Eli's Rehab Report

How to Instruct Payers About New Technology

When you submit 64999, pack 'why' and 'how' into the cover letter

When you're submitting an unlisted-procedure code to a patient's insurance carrier for a new technology that doesn't have a CPT code, you'll have to pack a lot of punch into your cover letter to get the message across. These tips will help your success rate.
 
The challenge: Once your claim reaches the payer, some don't understand the need for reading and understanding the information you submit. Another challenge is finding insurance provider and/or claims representatives who educate themselves about new (and proven) technology or procedure techniques and therefore understand your claim, says Marvel J. Hammer, RN, CPC, CHCO, president of MJH Consulting in Denver.

Tip #1: Track new procedure preferences

When a provider starts performing a "new" procedure, Hammer recommends that you verify with top payers from your provider mix whether they cover the procedure. If so, learn how each insurer wants you to report the service - with a HCPCS code, a Category III code, or an unlisted-procedure code. Create a spreadsheet of the preferences for your coders to use for correct billing.

Tip #2: Cover bases in your cover letter

An information-packed cover letter with your claim plays an important role in reimbursement:
 
1. Write a brief paragraph explaining why you are using the unlisted-procedure code.
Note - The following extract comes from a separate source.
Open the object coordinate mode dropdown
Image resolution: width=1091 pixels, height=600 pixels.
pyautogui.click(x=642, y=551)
Hammer typically includes the quotation about using unlisted-procedure codes directly from the Instructions for Use of the CPT book found in the Introduction of the AMA CPT. (Also see the Unlisted Service or Procedure notes in guidelines for each CPT section.)
 
2. Include a brief paragraph explaining in layman's terms the procedure performed and why it is medically necessary for this patient. Also summarize other physical medicine and rehab procedures the patient has undergone without successful relief.
 
3. Include a brief paragraph explaining the basis for the fee submitted for the unlisted procedure. Common denominators include similar work, practice expense and malpractice risk compared to a "valid" CPT code. "You should use the unlisted code and then compare it to a procedure code that is 'close,' in order to select the reimbursement you should charge," says Heather Corcoran, manager at CGH Billing Services in Louisville, Ky. Basing your fee on a similar procedure is helpful in claim processing but not mandatory.
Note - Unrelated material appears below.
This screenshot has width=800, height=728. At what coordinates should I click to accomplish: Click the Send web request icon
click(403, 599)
Tip #3: Report related services correctly

All unlisted-procedure codes are "stand alones," meaning you cannot append modifiers to them. Instead, take appropriate modifiers into consideration when you calculate the fee. Begin by basing your fee on a comparable procedure and adjust it according to how any modifiers might affect it (such as reducing the fee if you would normally append modifier -52 to the claim).
 
However, you can report 64999 (Unlisted procedure, nervous system) in conjunction with other separate, distinct services performed at the same session that do have valid CPT codes (such as 20552, Injection[s]; single or multiple trigger point[s], one or two muscle[s], or 20553, ... single or multiple trigger point[s], three or more muscles, for trigger point injections during the same visit).

Tip #4: Lobby for new codes

The AMA encourages providers to suggest new codes for inclusion in CPT. It's a long, drawn-out process, but some physical medicine and rehab providers believe it's worth pursuing.